If I have a csv file that's too large to load into memory with pandas (in this case 35gb), I know it's possible to process the file in chunks, with chunksize.
However I want to know if it's possible to change chunksize based on values in a column.

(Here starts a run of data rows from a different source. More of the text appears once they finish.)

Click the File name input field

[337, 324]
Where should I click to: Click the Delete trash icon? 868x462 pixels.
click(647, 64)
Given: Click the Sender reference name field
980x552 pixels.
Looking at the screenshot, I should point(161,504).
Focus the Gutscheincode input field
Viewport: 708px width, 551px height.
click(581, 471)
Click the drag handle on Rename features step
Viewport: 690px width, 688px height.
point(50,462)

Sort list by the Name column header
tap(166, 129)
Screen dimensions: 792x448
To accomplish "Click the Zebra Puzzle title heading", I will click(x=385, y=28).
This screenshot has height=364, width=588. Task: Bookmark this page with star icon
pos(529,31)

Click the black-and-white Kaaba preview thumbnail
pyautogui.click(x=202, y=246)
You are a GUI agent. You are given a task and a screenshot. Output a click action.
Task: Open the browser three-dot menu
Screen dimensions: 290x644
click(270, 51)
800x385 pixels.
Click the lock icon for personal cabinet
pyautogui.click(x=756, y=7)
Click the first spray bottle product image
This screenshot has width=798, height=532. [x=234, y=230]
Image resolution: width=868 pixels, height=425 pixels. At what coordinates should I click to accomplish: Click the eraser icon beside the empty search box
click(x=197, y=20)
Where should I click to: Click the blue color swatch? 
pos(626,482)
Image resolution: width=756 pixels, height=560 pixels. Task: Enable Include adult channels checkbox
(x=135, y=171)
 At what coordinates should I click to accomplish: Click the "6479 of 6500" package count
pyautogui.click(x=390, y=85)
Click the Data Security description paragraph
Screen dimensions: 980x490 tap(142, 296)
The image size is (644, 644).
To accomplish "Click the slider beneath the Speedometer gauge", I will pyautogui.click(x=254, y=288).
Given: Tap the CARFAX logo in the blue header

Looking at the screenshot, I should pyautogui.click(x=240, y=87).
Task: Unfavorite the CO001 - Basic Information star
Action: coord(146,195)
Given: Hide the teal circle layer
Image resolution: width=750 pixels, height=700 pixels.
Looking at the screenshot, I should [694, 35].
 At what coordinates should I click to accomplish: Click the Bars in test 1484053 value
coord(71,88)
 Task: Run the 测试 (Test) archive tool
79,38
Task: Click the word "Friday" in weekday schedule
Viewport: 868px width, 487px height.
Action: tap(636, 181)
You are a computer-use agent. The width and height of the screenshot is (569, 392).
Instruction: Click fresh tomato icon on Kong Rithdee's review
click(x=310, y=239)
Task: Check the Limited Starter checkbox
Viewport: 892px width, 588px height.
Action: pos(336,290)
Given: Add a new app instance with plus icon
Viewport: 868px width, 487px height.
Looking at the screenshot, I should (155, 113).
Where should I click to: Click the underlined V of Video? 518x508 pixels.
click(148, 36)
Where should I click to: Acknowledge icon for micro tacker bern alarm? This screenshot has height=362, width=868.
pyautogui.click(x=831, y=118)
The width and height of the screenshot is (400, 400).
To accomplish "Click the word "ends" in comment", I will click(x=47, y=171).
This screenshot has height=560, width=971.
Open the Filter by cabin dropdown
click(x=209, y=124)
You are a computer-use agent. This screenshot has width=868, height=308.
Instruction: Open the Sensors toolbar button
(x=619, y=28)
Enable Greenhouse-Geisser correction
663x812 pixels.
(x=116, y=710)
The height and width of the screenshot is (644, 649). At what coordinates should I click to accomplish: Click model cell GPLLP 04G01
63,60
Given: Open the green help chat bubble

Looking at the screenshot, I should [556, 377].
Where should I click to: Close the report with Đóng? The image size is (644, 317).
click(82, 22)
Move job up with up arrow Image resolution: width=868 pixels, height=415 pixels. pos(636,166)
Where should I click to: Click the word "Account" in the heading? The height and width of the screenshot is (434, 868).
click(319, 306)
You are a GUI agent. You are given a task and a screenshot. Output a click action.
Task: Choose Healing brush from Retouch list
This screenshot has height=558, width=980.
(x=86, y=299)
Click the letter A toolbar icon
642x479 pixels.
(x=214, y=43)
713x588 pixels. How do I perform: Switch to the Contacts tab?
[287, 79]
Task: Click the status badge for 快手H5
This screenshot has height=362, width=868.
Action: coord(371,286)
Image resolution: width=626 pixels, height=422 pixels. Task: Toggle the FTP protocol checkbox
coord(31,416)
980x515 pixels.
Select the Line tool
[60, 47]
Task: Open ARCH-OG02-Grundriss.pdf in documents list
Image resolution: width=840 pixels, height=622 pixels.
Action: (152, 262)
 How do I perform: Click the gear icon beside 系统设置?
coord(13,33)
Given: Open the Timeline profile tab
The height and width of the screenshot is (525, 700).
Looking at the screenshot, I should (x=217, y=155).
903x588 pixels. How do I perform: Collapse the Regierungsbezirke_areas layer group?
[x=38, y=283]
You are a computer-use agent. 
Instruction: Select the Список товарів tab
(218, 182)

I have an ID column, and then several rows for each ID with information, like this:
ID, Time, x, y
sasd, 10:12, 1, 3
sasd, 10:14, 1, 4
sasd, 10:32, 1, 2
cgfb, 10:02, 1, 6
cgfb, 10:13, 1, 3
aenr, 11:54, 2, 5
tory, 10:27, 1, 3
tory, 10:48, 3, 5
ect...
I don't want to separate IDs into different chunks. for example chunks of size 4 would be processed:
ID, Time, x, y
sasd, 10:12, 1, 3
sasd, 10:14, 1, 4
sasd, 10:32, 1, 2
cgfb, 10:02, 1, 6
cgfb, 10:13, 1, 3 <--this extra line is included in the 4 chunk
ID, Time, x, y
aenr, 11:54, 2, 5
tory, 10:27, 1, 3
tory, 10:48, 3, 5
...
Is it possible?
If not perhaps using the csv library with a for loop along the lines of:
for line in file:
x += 1
if x > 1000000 and curid != line[0]:
break
curid = line[0]
#code to append line to a dataframe
although I know this would only create one chunk, and for loops take a long time to process.